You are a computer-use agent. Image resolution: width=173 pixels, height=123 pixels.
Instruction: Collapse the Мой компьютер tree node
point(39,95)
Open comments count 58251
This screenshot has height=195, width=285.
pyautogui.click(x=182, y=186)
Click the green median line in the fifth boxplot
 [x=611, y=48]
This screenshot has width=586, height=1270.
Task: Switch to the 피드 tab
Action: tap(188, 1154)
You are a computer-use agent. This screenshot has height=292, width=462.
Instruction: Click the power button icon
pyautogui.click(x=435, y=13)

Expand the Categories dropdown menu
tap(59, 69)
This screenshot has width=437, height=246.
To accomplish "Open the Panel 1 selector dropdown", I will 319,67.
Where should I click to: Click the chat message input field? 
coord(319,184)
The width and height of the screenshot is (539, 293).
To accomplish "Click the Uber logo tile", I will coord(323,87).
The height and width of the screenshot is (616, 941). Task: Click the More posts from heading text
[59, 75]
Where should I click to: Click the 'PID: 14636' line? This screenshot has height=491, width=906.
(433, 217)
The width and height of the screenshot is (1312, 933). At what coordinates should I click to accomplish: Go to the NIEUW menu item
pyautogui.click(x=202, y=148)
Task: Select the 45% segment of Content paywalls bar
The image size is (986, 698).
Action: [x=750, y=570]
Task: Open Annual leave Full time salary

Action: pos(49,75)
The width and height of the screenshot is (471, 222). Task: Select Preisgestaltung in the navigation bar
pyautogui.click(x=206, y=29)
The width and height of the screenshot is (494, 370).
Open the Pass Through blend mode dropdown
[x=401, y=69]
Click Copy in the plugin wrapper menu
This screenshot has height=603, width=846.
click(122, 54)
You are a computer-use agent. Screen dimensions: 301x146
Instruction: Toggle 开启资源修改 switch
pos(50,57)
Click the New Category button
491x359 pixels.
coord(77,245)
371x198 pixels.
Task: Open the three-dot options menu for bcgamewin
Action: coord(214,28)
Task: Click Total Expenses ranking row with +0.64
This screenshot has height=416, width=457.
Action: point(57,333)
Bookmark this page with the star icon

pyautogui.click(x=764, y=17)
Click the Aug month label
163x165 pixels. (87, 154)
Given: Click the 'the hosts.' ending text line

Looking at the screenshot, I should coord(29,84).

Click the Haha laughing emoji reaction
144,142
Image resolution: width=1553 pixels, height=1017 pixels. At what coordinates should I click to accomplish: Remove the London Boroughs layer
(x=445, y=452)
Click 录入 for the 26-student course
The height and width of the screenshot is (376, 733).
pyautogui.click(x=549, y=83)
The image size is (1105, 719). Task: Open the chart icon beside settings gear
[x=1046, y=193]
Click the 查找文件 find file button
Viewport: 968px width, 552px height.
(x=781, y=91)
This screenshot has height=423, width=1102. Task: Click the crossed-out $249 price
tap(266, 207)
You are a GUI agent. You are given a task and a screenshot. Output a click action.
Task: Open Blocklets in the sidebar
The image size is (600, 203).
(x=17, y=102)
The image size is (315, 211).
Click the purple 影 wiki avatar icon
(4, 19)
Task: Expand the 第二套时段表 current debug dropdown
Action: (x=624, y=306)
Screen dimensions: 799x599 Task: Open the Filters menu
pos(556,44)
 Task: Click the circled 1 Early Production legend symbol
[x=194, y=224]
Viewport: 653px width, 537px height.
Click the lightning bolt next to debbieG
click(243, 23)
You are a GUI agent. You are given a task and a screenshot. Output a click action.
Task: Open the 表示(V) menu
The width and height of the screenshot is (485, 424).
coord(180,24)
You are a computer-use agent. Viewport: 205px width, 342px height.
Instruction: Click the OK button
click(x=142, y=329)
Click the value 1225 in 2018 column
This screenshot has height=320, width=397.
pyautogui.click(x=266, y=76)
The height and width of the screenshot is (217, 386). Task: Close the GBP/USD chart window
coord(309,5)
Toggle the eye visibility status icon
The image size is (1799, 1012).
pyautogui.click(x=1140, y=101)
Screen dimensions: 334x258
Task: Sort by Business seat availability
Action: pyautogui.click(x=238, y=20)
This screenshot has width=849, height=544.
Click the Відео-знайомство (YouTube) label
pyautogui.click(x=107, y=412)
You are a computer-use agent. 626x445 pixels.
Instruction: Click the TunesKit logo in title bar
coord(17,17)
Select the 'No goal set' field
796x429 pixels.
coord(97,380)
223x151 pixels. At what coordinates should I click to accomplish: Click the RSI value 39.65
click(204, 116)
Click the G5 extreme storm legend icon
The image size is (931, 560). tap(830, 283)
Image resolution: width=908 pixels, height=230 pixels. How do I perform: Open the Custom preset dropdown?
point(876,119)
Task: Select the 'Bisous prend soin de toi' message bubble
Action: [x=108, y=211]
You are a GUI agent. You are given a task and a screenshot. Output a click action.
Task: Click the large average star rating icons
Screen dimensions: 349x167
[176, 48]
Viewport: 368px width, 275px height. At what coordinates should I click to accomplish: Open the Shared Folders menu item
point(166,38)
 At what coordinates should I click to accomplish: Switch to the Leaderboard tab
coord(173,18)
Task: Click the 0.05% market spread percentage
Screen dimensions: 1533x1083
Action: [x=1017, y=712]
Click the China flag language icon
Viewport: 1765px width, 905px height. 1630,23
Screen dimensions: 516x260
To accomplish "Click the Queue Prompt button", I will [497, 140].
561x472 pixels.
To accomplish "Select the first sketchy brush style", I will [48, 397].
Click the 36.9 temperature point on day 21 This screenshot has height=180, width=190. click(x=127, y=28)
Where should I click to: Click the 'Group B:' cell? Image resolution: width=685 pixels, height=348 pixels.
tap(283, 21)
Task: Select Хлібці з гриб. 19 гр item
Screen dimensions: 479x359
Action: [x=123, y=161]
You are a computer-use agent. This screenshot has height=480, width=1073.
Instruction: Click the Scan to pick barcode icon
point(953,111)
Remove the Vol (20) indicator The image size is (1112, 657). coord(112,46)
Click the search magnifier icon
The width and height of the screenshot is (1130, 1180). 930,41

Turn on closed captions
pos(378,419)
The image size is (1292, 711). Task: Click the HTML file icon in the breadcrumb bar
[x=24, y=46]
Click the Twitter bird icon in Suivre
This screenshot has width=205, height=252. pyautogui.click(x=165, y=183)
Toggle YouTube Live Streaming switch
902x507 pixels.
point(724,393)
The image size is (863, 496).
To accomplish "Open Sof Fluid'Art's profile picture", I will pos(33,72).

HOW TO COMPLETE THIS TASK: Copy out, from the data above, every line holding the word "agent".

ANSWER BELOW:
You are a computer-use agent. Image resolution: width=173 pixels, height=123 pixels.
You are a computer-use agent. This screenshot has height=292, width=462.
You are a computer-use agent. Screen dimensions: 301x146
You are a GUI agent. You are given a task and a screenshot. Output a click action.
You are a GUI agent. You are given a task and a screenshot. Output a click action.
You are a computer-use agent. Viewport: 205px width, 342px height.
You are a computer-use agent. 626x445 pixels.
You are a GUI agent. You are given a task and a screenshot. Output a click action.
You are a computer-use agent. This screenshot has height=480, width=1073.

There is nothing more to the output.